• [Your assignment] Search each line below for the word "Open" and list those that contain it.

• [Data]
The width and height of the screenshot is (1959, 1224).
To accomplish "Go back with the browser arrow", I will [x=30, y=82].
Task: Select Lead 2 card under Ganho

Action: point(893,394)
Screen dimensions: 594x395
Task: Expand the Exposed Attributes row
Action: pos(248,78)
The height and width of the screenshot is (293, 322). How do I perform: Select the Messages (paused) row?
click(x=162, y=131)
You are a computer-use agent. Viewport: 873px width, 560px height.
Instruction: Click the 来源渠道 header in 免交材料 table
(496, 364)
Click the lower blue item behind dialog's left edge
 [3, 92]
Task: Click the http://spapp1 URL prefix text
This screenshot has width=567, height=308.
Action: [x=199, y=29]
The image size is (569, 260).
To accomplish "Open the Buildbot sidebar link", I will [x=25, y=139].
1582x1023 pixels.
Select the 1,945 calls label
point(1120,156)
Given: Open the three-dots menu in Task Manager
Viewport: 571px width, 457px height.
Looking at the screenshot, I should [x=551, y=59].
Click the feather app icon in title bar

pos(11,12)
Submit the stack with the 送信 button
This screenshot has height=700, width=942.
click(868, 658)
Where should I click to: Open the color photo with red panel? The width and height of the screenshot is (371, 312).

• [Response for this exercise]
To accomplish "Open the Buildbot sidebar link", I will [x=25, y=139].
Given: Open the three-dots menu in Task Manager
Where should I click to: Open the color photo with red panel? The width and height of the screenshot is (371, 312).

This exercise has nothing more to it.